A complete, exact copy of the data is the required answer.

———

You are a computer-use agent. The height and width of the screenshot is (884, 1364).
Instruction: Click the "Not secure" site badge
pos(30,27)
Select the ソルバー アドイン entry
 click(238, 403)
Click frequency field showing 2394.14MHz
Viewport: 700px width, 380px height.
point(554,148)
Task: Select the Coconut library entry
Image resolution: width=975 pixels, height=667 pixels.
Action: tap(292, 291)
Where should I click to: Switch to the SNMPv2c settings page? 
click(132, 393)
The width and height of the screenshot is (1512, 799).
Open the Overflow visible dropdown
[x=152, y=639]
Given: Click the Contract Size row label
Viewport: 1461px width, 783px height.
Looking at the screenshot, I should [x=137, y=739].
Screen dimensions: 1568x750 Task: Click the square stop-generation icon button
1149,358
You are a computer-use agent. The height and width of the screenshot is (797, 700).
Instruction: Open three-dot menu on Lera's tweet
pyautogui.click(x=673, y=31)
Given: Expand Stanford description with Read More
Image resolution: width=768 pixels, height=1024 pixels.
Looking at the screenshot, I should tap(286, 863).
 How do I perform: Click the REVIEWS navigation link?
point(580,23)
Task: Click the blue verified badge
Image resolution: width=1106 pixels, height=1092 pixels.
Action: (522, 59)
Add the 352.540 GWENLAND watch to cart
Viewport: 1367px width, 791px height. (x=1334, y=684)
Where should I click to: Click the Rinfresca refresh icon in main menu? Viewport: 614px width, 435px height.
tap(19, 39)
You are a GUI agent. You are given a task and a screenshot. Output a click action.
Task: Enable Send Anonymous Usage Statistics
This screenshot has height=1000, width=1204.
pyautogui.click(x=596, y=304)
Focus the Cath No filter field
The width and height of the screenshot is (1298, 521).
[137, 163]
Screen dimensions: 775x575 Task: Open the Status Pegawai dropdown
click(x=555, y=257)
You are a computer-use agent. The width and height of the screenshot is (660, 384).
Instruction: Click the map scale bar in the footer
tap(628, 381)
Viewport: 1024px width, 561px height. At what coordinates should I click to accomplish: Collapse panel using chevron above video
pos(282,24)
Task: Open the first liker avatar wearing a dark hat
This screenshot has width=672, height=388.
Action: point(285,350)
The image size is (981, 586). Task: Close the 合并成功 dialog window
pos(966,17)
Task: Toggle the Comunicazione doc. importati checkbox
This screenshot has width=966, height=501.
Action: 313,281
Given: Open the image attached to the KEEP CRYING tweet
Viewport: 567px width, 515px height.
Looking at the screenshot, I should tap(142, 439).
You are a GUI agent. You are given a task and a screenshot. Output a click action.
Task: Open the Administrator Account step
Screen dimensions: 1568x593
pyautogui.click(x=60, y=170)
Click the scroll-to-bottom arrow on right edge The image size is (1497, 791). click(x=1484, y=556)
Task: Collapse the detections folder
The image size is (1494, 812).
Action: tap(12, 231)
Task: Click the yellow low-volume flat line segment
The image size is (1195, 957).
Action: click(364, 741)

———

_Your response:_
You are a computer-use agent. The height and width of the screenshot is (884, 1364).
Instruction: Click the "Not secure" site badge
pos(30,27)
Select the ソルバー アドイン entry
 click(238, 403)
Click frequency field showing 2394.14MHz
Viewport: 700px width, 380px height.
point(554,148)
Task: Select the Coconut library entry
Image resolution: width=975 pixels, height=667 pixels.
Action: tap(292, 291)
Where should I click to: Switch to the SNMPv2c settings page? 
click(132, 393)
The width and height of the screenshot is (1512, 799).
Open the Overflow visible dropdown
[x=152, y=639]
Given: Click the Contract Size row label
Viewport: 1461px width, 783px height.
Looking at the screenshot, I should [x=137, y=739].
Screen dimensions: 1568x750 Task: Click the square stop-generation icon button
1149,358
You are a computer-use agent. The height and width of the screenshot is (797, 700).
Instruction: Open three-dot menu on Lera's tweet
pyautogui.click(x=673, y=31)
Given: Expand Stanford description with Read More
Image resolution: width=768 pixels, height=1024 pixels.
Looking at the screenshot, I should tap(286, 863).
 How do I perform: Click the REVIEWS navigation link?
point(580,23)
Task: Click the blue verified badge
Image resolution: width=1106 pixels, height=1092 pixels.
Action: (522, 59)
Add the 352.540 GWENLAND watch to cart
Viewport: 1367px width, 791px height. (x=1334, y=684)
Where should I click to: Click the Rinfresca refresh icon in main menu? Viewport: 614px width, 435px height.
tap(19, 39)
You are a GUI agent. You are given a task and a screenshot. Output a click action.
Task: Enable Send Anonymous Usage Statistics
This screenshot has height=1000, width=1204.
pyautogui.click(x=596, y=304)
Focus the Cath No filter field
The width and height of the screenshot is (1298, 521).
[137, 163]
Screen dimensions: 775x575 Task: Open the Status Pegawai dropdown
click(x=555, y=257)
You are a computer-use agent. The width and height of the screenshot is (660, 384).
Instruction: Click the map scale bar in the footer
tap(628, 381)
Viewport: 1024px width, 561px height. At what coordinates should I click to accomplish: Collapse panel using chevron above video
pos(282,24)
Task: Open the first liker avatar wearing a dark hat
This screenshot has width=672, height=388.
Action: point(285,350)
The image size is (981, 586). Task: Close the 合并成功 dialog window
pos(966,17)
Task: Toggle the Comunicazione doc. importati checkbox
This screenshot has width=966, height=501.
Action: 313,281
Given: Open the image attached to the KEEP CRYING tweet
Viewport: 567px width, 515px height.
Looking at the screenshot, I should tap(142, 439).
You are a GUI agent. You are given a task and a screenshot. Output a click action.
Task: Open the Administrator Account step
Screen dimensions: 1568x593
pyautogui.click(x=60, y=170)
Click the scroll-to-bottom arrow on right edge The image size is (1497, 791). click(x=1484, y=556)
Task: Collapse the detections folder
The image size is (1494, 812).
Action: tap(12, 231)
Task: Click the yellow low-volume flat line segment
The image size is (1195, 957).
Action: click(364, 741)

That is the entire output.